*Metin Bölümü*:
====

Bu nedenle, çalışmalarda Hint Budist sanatının izleri dikkati çekmektedir. İpek yoluna çıkacak kervanlar, çöle girmeden önce, buradan tüm gıda ve su ihtiyaçlarının ikmalini yapmışlardır.

Çin Gansu eyaleti Dunhuang

Günümüzde:

Şehir merkezi, önemli bir turizm ve  ticaret merkezi olarak öne çıkmaktadır. Nüfus: 200.000 civarındadır. Şehir yakınlarındaki Mingsha Shan kum tepeleri ilgi çekmektedir. Çünkü, bu kum dağının, sürekli kendini yenilediği ve tepe üzerinden gelen rüzgarın sesinin, kumun şarkısı olduğu düşünülmektedir.

Çin Gansu eyaleti Dunhuang

Buradan kendiniz veya yakınlarınız için hediyelik bir şeyler satın almak isterseniz: Huyang denilen çok yumuşak ağaçtan yapılmış biblolar satın alabilirsiniz. Ancak, yanılmamak gerek, Huyang ağacından yapılmış olduğu söylenen ama farklı ağaçlardan oyulan bibloları da satıyorlar.

====

*Verilen Kayıtlar*:
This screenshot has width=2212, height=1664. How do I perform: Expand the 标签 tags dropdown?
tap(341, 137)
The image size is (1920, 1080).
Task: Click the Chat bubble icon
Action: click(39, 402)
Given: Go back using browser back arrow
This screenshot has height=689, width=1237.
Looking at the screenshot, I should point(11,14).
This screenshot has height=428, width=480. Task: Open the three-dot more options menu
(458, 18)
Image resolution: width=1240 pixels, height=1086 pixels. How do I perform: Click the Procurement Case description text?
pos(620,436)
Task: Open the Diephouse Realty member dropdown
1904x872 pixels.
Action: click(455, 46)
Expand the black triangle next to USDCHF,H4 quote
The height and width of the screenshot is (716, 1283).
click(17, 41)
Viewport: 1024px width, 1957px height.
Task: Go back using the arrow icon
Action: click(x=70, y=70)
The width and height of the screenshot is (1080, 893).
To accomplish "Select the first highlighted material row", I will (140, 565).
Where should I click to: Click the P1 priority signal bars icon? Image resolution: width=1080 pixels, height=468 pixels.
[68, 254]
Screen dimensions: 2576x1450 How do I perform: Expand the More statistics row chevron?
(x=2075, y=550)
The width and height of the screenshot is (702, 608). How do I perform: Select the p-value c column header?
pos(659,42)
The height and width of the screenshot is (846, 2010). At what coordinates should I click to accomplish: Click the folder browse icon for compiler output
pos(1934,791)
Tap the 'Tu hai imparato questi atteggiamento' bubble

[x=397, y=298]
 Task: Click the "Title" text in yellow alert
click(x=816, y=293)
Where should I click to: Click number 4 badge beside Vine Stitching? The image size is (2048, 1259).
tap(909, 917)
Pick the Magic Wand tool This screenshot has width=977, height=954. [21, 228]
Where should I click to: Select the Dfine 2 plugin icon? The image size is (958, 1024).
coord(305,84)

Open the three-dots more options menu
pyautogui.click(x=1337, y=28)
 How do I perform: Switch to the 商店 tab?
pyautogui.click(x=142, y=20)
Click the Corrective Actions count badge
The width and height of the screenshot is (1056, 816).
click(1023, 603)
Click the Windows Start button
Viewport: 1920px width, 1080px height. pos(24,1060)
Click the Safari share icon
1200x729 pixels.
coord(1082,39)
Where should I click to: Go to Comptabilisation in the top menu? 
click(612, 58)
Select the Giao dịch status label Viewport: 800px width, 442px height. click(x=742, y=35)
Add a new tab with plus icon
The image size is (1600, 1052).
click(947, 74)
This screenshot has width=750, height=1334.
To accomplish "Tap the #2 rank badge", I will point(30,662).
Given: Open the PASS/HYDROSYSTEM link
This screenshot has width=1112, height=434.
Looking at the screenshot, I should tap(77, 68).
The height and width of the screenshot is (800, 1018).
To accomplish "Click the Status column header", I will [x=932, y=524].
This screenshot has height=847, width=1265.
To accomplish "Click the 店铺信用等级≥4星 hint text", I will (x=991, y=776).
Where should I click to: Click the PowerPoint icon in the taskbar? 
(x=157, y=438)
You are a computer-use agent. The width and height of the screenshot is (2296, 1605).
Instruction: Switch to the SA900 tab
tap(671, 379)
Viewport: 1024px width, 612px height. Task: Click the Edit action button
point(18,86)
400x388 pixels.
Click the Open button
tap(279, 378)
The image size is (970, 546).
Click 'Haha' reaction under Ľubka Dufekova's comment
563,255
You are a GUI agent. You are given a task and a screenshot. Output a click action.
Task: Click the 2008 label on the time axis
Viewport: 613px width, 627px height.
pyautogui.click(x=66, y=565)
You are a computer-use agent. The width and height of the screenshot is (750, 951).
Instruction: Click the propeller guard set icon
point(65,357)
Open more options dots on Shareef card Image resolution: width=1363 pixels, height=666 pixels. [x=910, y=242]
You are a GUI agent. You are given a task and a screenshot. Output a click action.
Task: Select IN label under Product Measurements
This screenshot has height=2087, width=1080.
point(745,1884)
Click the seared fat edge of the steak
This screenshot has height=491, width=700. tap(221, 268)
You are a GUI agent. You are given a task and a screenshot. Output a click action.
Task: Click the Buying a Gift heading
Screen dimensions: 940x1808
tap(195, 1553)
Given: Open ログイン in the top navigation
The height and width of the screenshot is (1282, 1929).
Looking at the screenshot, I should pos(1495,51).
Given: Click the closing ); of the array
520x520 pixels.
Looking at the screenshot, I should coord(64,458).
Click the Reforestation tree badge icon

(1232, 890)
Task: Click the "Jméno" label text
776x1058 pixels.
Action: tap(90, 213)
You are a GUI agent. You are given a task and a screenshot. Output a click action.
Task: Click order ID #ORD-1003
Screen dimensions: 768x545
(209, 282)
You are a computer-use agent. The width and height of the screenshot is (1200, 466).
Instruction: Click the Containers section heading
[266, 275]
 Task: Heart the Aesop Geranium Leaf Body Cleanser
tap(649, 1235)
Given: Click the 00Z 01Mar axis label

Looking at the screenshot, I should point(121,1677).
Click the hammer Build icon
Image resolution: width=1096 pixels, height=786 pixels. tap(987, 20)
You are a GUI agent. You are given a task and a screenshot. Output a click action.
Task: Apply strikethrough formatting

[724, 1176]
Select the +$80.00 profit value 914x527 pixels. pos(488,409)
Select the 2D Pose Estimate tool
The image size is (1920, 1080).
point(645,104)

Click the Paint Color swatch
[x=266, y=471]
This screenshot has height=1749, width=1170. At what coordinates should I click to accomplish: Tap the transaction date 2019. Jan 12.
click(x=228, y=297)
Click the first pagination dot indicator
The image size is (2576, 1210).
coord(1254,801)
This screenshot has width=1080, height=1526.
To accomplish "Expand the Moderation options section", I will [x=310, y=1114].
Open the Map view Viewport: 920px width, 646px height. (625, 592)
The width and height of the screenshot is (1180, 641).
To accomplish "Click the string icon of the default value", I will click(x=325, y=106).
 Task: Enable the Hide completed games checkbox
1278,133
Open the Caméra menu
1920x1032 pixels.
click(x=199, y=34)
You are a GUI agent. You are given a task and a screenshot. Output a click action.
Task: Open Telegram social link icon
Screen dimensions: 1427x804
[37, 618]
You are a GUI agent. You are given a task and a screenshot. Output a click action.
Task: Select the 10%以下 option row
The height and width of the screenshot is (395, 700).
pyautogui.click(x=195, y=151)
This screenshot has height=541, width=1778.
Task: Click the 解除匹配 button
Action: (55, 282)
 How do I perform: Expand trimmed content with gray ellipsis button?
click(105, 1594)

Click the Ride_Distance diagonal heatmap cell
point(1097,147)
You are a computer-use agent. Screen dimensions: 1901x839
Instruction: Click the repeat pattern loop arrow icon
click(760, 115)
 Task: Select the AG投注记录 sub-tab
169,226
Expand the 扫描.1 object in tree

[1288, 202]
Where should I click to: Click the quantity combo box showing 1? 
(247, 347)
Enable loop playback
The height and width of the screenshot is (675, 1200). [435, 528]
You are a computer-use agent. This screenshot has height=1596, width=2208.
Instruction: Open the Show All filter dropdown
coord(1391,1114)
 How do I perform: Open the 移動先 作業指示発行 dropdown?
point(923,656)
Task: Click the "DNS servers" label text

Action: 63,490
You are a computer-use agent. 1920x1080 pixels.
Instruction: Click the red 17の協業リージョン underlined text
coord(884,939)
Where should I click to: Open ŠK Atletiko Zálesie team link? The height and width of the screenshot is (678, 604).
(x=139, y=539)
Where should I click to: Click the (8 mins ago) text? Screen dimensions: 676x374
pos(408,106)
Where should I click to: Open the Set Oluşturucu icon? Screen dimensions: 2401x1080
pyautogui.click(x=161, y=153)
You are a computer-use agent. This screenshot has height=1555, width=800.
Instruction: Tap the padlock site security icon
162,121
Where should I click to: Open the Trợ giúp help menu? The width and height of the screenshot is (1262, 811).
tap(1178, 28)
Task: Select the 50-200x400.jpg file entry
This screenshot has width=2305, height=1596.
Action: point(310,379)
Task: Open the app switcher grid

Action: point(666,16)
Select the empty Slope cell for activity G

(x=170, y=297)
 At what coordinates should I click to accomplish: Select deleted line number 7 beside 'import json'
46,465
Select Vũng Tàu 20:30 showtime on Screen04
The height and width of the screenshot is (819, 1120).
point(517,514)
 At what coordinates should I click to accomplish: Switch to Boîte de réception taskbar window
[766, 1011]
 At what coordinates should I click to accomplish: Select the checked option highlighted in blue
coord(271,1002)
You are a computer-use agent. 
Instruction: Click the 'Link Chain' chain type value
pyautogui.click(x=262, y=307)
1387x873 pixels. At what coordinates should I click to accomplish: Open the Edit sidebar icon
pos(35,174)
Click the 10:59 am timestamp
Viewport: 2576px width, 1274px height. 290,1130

====

*Görev 1*:
Kayıtların en başından başlayıp "click(x=816, y=293)" geçen satırda biten kısmını, iki uç da dahil olmak üzere aynen yeniden yaz.
*Görev 2*:
Dunhuang hakkındaki yazıyı kaldığı yerden devam ettir.

*Görev Çıktısı 1*:
This screenshot has width=2212, height=1664. How do I perform: Expand the 标签 tags dropdown?
tap(341, 137)
The image size is (1920, 1080).
Task: Click the Chat bubble icon
Action: click(39, 402)
Given: Go back using browser back arrow
This screenshot has height=689, width=1237.
Looking at the screenshot, I should point(11,14).
This screenshot has height=428, width=480. Task: Open the three-dot more options menu
(458, 18)
Image resolution: width=1240 pixels, height=1086 pixels. How do I perform: Click the Procurement Case description text?
pos(620,436)
Task: Open the Diephouse Realty member dropdown
1904x872 pixels.
Action: click(455, 46)
Expand the black triangle next to USDCHF,H4 quote
The height and width of the screenshot is (716, 1283).
click(17, 41)
Viewport: 1024px width, 1957px height.
Task: Go back using the arrow icon
Action: click(x=70, y=70)
The width and height of the screenshot is (1080, 893).
To accomplish "Select the first highlighted material row", I will (140, 565).
Where should I click to: Click the P1 priority signal bars icon? Image resolution: width=1080 pixels, height=468 pixels.
[68, 254]
Screen dimensions: 2576x1450 How do I perform: Expand the More statistics row chevron?
(x=2075, y=550)
The width and height of the screenshot is (702, 608). How do I perform: Select the p-value c column header?
pos(659,42)
The height and width of the screenshot is (846, 2010). At what coordinates should I click to accomplish: Click the folder browse icon for compiler output
pos(1934,791)
Tap the 'Tu hai imparato questi atteggiamento' bubble

[x=397, y=298]
 Task: Click the "Title" text in yellow alert
click(x=816, y=293)

*Görev Çıktısı 2*:
Çin Gansu eyaleti Dunhuang

Dunhuang Bowuguan Müzesi

Kent merkezindedir. Ama, bu müze, tam bir tarih hazinesi koleksiyonların sergilendiği yer. İpek yolundan, şehre miras kalan binlerce yıllık objeler sergileniyor. Müzeye girince, hemen ilk bölümde: Mogao mağaralarında bulunan nadir yazma eserler görülüyor.

Mağaraların kuru ortamı, bu kağıt eserlerin binlerce yıl sonra, günümüze ulaşmasını sağlamıştır. Müzenin diğer salonlarında ise: çömlekler, zırh, tarımda kullanılan bir saban ve antik mezarlardan çıkarılan adak eşyaları görülebiliyor. Son olarak ise: eski bir satranç takımının da bulunduğu, el sanatı eserleri var.

Mogao Mağaraları

Burası: şehir merkezine 25 km. uzaklıktadır. Giriş ücreti: 160 yuandır. İngilizce rehberli turlar ise, 180 yuandır.

Açılış saatleri: 08.30-18.00 arasındadır. Burayı ziyaret için, muhtemelen 4-5 saat zaman ayırmanız gerekmektedir. Bu zaman içinde, ziyarete açık 15 mağara gezmeniz mümkün oluyor. Geri kalan mağaralar kapalı, çünkü resimlerin yıpranacağından çekiniyorlar ve yeni bir proje hazırlıyorlarmış.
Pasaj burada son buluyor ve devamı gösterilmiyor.